How to Create Stunning, Factually Accurate Infographics with Google’s Nano Banana Pro

Let’s be honest: unless you have a degree in graphic design or an expensive subscription to Adobe Creative Cloud, your “data visualization” usually ends up looking like a sad Excel chart pasted into a PowerPoint slide. We want to tell stories with data, but the barrier to entry has always been skill and patience.
Enter Nano Banana Pro.
This isn’t just another “make me a picture of a cat astronaut” AI toy. Built on the architecture of Gemini 3 Pro, this model has specific superpowers that target the biggest headaches of design work: factual grounding and legible text.
If you want to create infographics with Nano Banana Pro, you don’t need to be a designer. You just need to know how to talk to the machine. Here is your practical Nano Banana Pro infographic tutorial to go from a vague idea to a professional, shareable asset in minutes.
The Death of the “Hallucinated” Chart
For a long time, the best AI tools for data visualization had a fatal flaw: they were compulsive liars. You’d ask for a chart about coffee prices, and the AI would invent numbers, dream up countries that don’t exist, and spell “Coffee” as “Cofvefe.”
Nano Banana Pro changes the game with two distinct features:
- Search Grounding: Unlike older models, you can ask Nano Banana Pro to use Google Search to verify the data it visualizes. It pulls real stats, meaning your chart isn’t just pretty—it’s accurate. And Gemini even provides the source links to verify the information it uses, which is super cool!
- Advanced Text Rendering: AI text rendering for infographics used to be a mess of alien gibberish. This model understands typography. It can render titles, labels, and legends that are actually legible 95% of the time.
How To Create infographics with Nano Banana Pro
Phase 1: The “Prompt Formula”
Don’t just type “make a chart.” That’s how you get generic clip art. To get results that look like they belong in a magazine, you need to act like an Art Director.
Use this formula for your prompts: Subject + Data Source + Visual Style + Key Elements.
Example A: The Educational Explainer
Let’s say we want to explain a process. We need accuracy, and we need clear steps.
The Prompt:
“Create an accurate, visually appealing infographic detailing the lifecycle of a coffee bean, from farm to cup. Use Google Search to ensure the steps are factually correct. The style should be a clean, modern flat design with a warm, earthy color palette. Include clear labels for each stage like ‘Harvesting,’ ‘Processing,’ ‘Roasting,’ and ‘Brewing’ with small illustrative icons for each.”
The Result:

Notice the difference? We didn’t just ask for coffee; we asked for specific stages and a specific color palette. The result is a cohesive narrative, not just a random collage.
Example B: The Data Comparison
Now let’s try something harder: specific numbers.

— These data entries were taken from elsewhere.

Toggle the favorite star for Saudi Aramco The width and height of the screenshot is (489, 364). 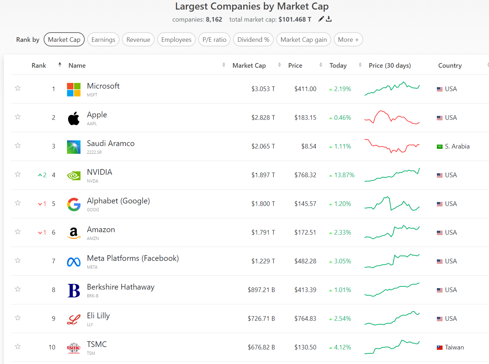tap(18, 146)
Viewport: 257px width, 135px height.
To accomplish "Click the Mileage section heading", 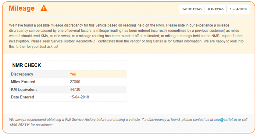I will [x=22, y=8].
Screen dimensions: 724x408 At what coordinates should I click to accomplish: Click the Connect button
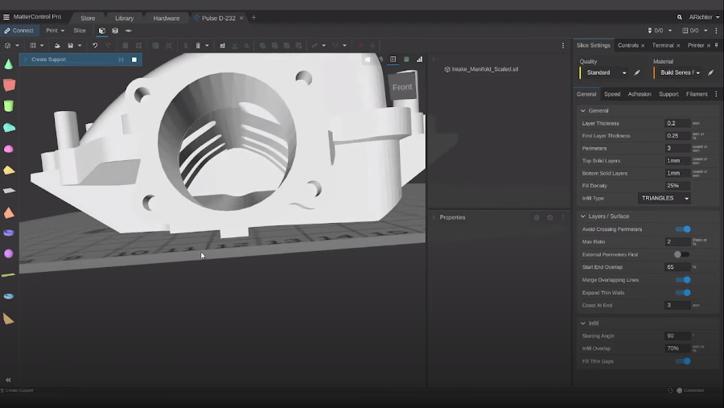coord(19,31)
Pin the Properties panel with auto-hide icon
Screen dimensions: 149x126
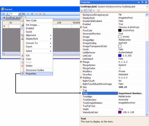142,2
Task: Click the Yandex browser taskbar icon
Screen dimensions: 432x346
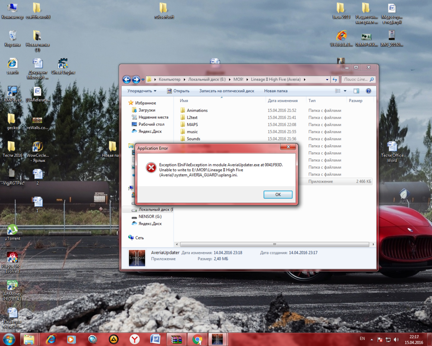Action: click(135, 339)
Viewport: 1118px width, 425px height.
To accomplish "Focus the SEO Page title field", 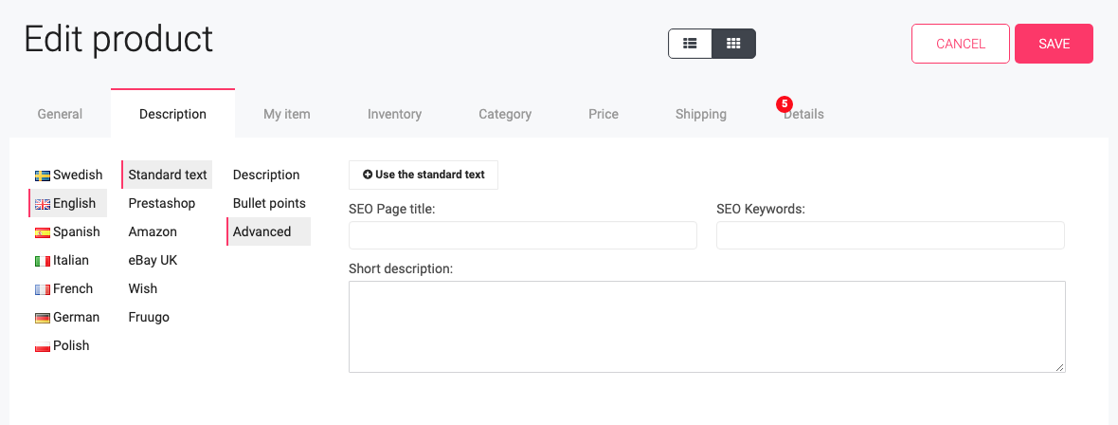I will 523,235.
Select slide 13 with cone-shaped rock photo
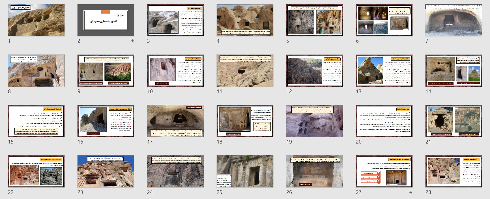The height and width of the screenshot is (199, 490). pyautogui.click(x=384, y=70)
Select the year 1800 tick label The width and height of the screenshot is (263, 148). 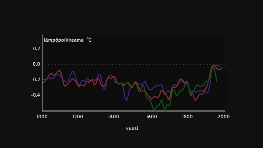click(x=187, y=116)
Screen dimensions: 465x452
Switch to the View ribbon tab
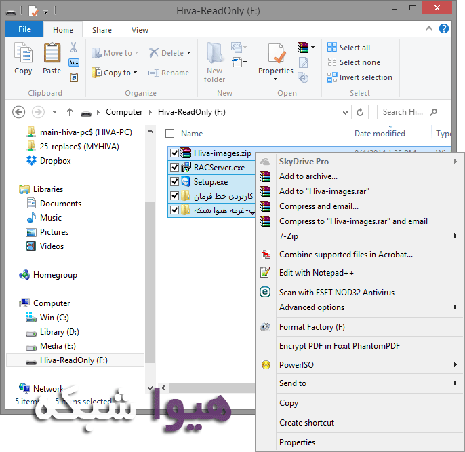(x=140, y=30)
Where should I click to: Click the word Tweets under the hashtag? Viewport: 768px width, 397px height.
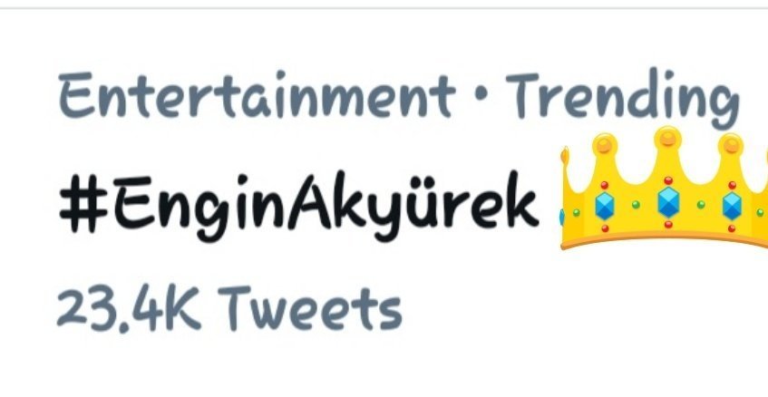tap(309, 308)
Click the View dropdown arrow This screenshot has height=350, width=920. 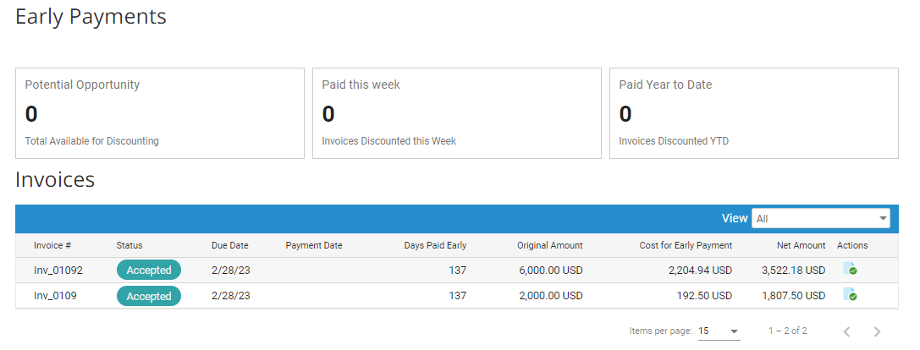pyautogui.click(x=884, y=218)
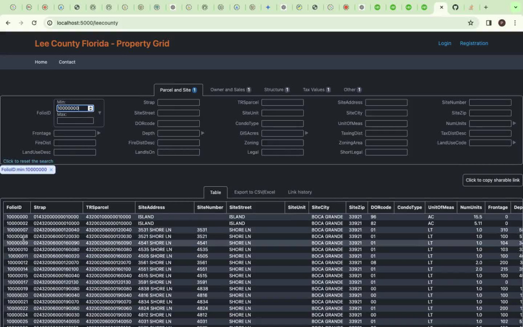The width and height of the screenshot is (523, 327).
Task: Bookmark this page using the star icon
Action: point(470,23)
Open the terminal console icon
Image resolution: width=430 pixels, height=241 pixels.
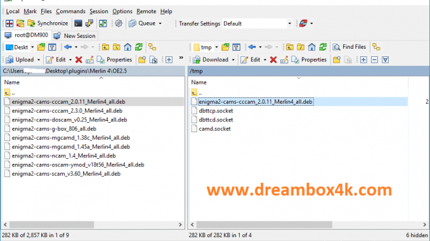pyautogui.click(x=78, y=23)
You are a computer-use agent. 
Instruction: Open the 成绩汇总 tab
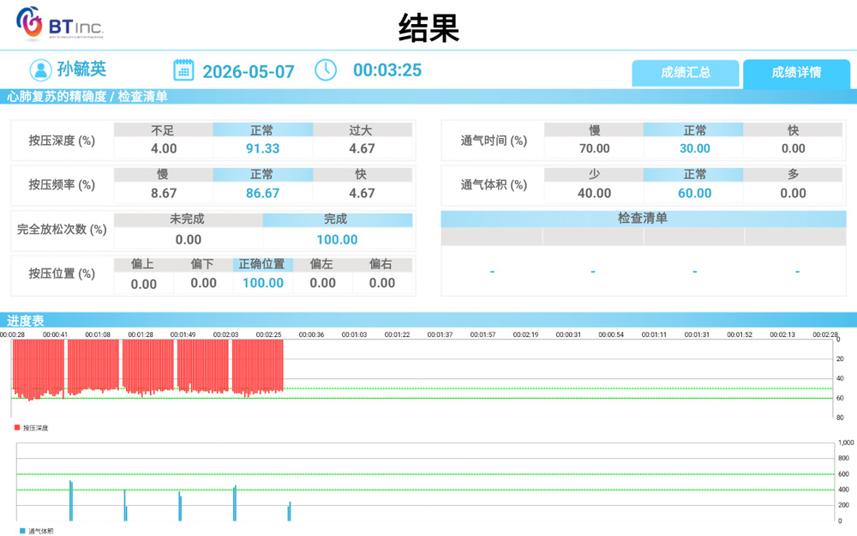pos(686,73)
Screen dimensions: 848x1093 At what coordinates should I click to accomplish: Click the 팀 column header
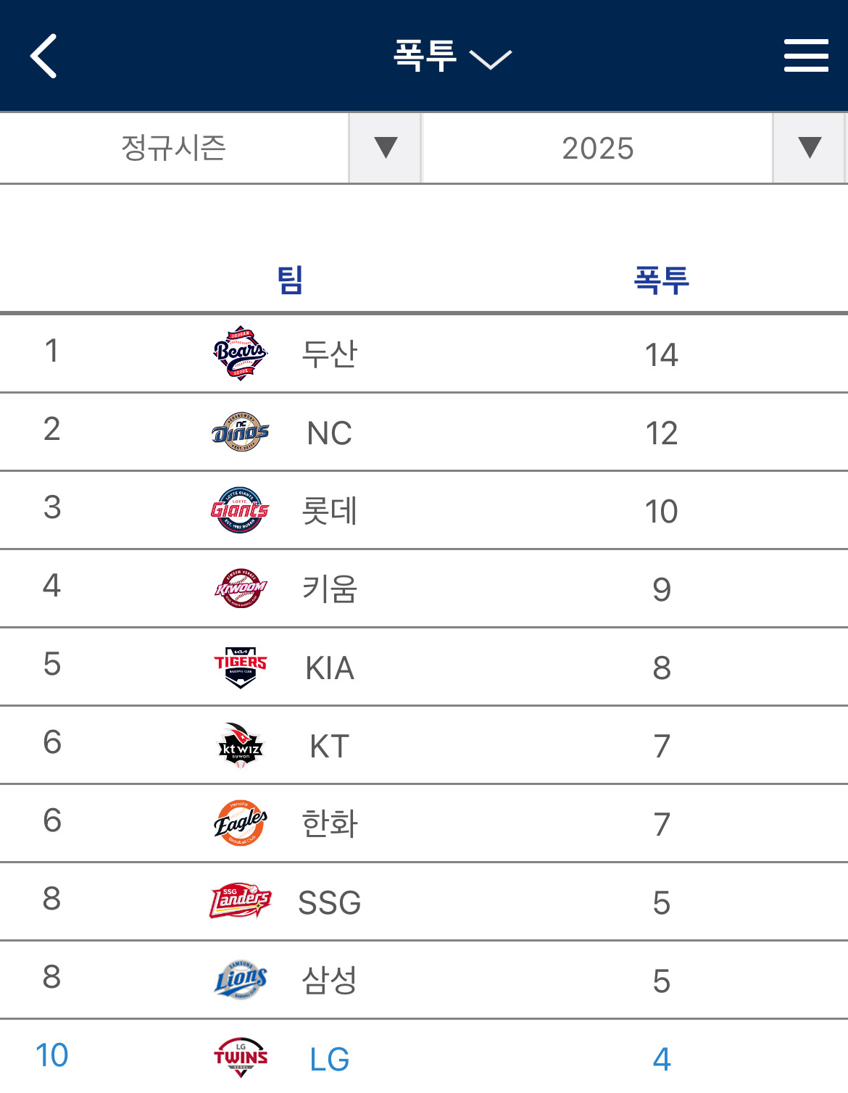290,280
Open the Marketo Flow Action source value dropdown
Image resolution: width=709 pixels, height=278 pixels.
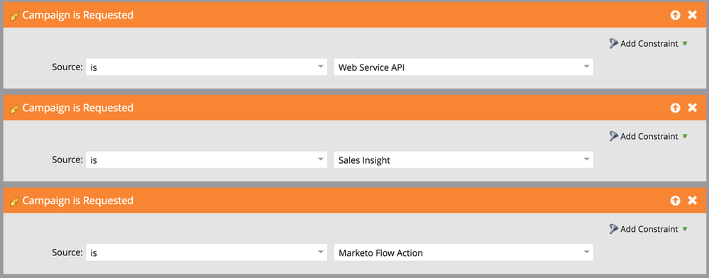[463, 252]
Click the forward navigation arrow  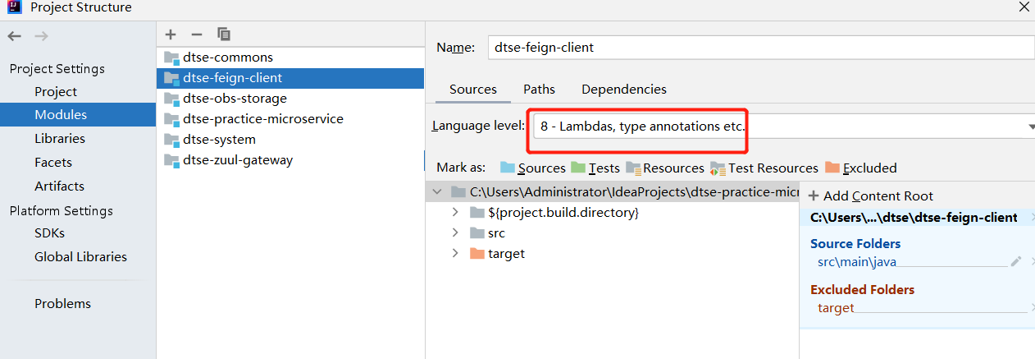(x=42, y=36)
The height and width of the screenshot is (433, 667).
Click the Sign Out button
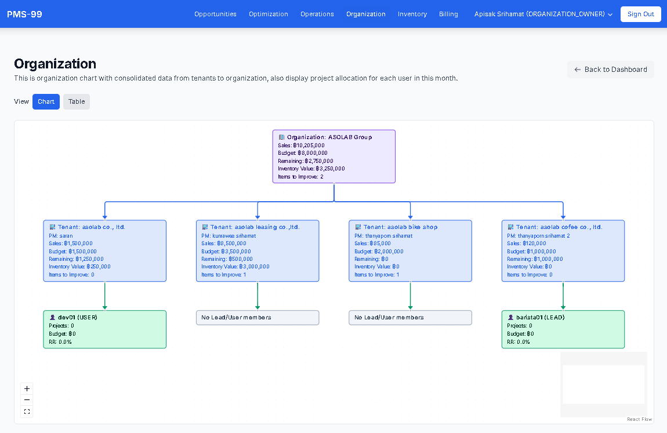(640, 14)
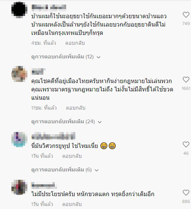Expand the 12 more replies chevron
The height and width of the screenshot is (209, 191).
pyautogui.click(x=99, y=57)
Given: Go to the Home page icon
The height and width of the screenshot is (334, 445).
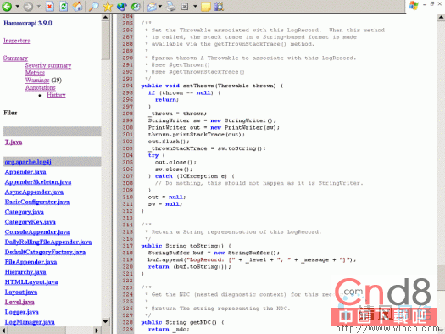Looking at the screenshot, I should 77,6.
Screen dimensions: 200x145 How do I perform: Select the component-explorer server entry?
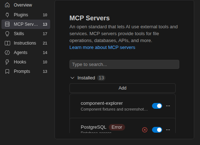point(123,106)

This is where the Gemini 3 Pro image generator backend really flexes its muscles.
The Prompt:
“Generate a futuristic, neon-styled bar chart comparing global electric vehicle sales in 2023 versus estimated sales for 2025. Make sure the data points are clearly labeled with accurate numbers. The background should be a dark, glowing circuit board pattern.”
The Result

Phase 2: The Art of the Tweak
Here is one of the most important Nano Banana Pro design tips I can give you: Don’t settle for the first draft.
Treat Nano Banana Pro like a junior designer. The first draft is rarely perfect. Maybe the text color is hard to read against the background, or maybe it listed “2024” twice.
You don’t need to rewrite the whole prompt. Just converse with it.
- “The second step in the process is incorrect. It should be ‘Fermentation,’ not ‘Drying.’ Please fix that step and keep everything else the same.”
- “This looks great, but the title text is hard to read. Please make the main title bolder and change its color to white for better contrast.”
This iterative process is where the magic happens. It turns a “cool AI image” into a usable business asset.
Pro-Tip: Cloning Your Brand Style
If you run a website or a business, you don’t want your graphics to look like generic stock art. You want them to look like you.
Nano Banana Pro supports reference images. You can upload your logo, a screenshot of your website, or a previous design you loved.
Try this: Upload your brand logo and add this to your prompt:
“Using the color palette and clean icon style from the uploaded image, create a new infographic about our quarterly growth…”
This “style transfer” creates consistency across your content, making it look like you hired an in-house team rather than just clicking a button.
Wrapping Up With Your New Creative Partner
Nano Banana Pro doesn’t replace the need for human creativity. You still need to know what story you want to tell. But it removes the technical barrier that kept that story locked in your head.
The tool handles the heavy lifting of layout, illustration, and typography, freeing you up to focus on the narrative. It’s time to stop making boring charts and start telling visual stories.
And for bonus points, try using a Gemini and NotebookLM workflow to really nail down your info.
Cheers!
(Note: All images generated by Nano Banana Pro include an invisible SynthID watermark, ensuring transparency about their AI origins.)